Infinite Curve: Viñoly's Chapel at the U of C Center for Care and Discovery

When we wrote about the new Logan Center for the Performing Arts at the University of Chicago at the time of its opening last fall, we included this view towards of Rafael Viñoly's Center for Care and Discovery, the $700 million, 240 bed hospital whose massive bulk looming over the U of C campus we described as looking “like a beached ocean liner”.
click images for larger view
In Viñoly's defense, he was working with the University's program, which stressed the kind of supply-chain empire-building that is a dominant force of our time in general and in health care in particular.  As I learned from a generous and informative tour from Viñoly Architects Project Manager Joe Cliggott earlier this month, Viñoly's exterior design incorporatea a number of features to break up the monolithic quality, as well as a highly creative approach to making the hospital experience more - well, hospitable - for care givers, patients, and visitors alike.  I hope to cover these in more detail in a later post. (And also the new Carol Ross Barney daycare center you can glimpse in the bottom right of the photo below.)
While during my tour I learned any number of things that impressed me, today I want to take a look at the one feature that surprised me, and in a very positive way.  It's the chapel on the seventh floor ‘Garden’, the sky lobby encompassing waiting and support rooms for visitors, which are not only gracious, but provide some of the most spectacular views in Chicago.
The chapel is a counterpoint to so much of the rest the design.  In the larger design, the right angle, save for rounded columns, predominates, relentlessly.  In contrast, in the chapel, the right angle is banished, even in its expression on the exterior of the building.
The wall facing the lobby curves.  The entrance door is not immediately apparent.  You look at the wall and place your bets, but you know immediately when you find it, by the feel on your hand of the thin, hidden strip of metal near the edge, whose cool, smooth texture is a shock to the touch compared to the texture and temperature of the otherwise omnipresent wood.  The cherry wood veneer is in striking contrast to the celebration of metal, glass, and applied color in the rest of the hospital.
Once you enter the chapel and close the door behind you, you are in interfaith room completely unmarked by any religious imagery.  The objects - whether they be sacred or seating - required by individual religions are stored behind another hidden door in a small closet that bumps into the room as if stretching the unbroken banding of wood.  Above that wood, a band of white wall and a narrow continuous strip of clerestory windows wraps around the top of the room.
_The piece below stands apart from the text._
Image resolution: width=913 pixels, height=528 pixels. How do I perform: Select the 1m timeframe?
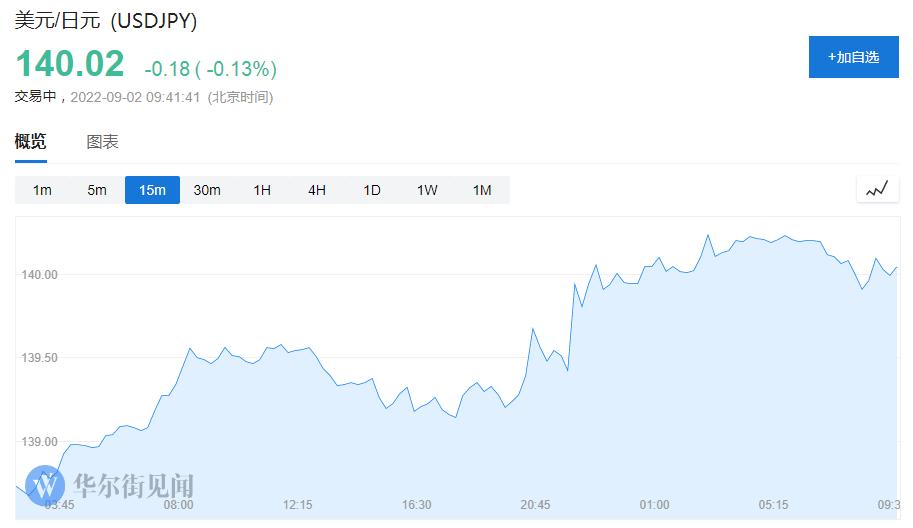click(x=42, y=190)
There are no right angles in this room.  If you can imagine away the rude but code-required Exit sign, it's as if you find yourself in  a space where you don't how you got there, or how you'll get out.  The acoustic seal creates one of those places where you actually ‘hear’ the silence.  Occasional sounds from the lobby filter in, muffled and distant, as if you're hearing them underwater.  Although the placement of the closet ‘bump‘ subtly demarcates a visual focus towards the ‘alter‘ area, the chapel, ultimately, is an ever continuous space.  No beginning.  No end.  It just ‘is’.  A sanctuary, filled from above with celestial light.  A glimpse of eternity, claustrophobic, until you give yourself over to its serenity.
In alternating succession, the experience of Viñoly's chapel can be both unsettling and comforting.  I like this space.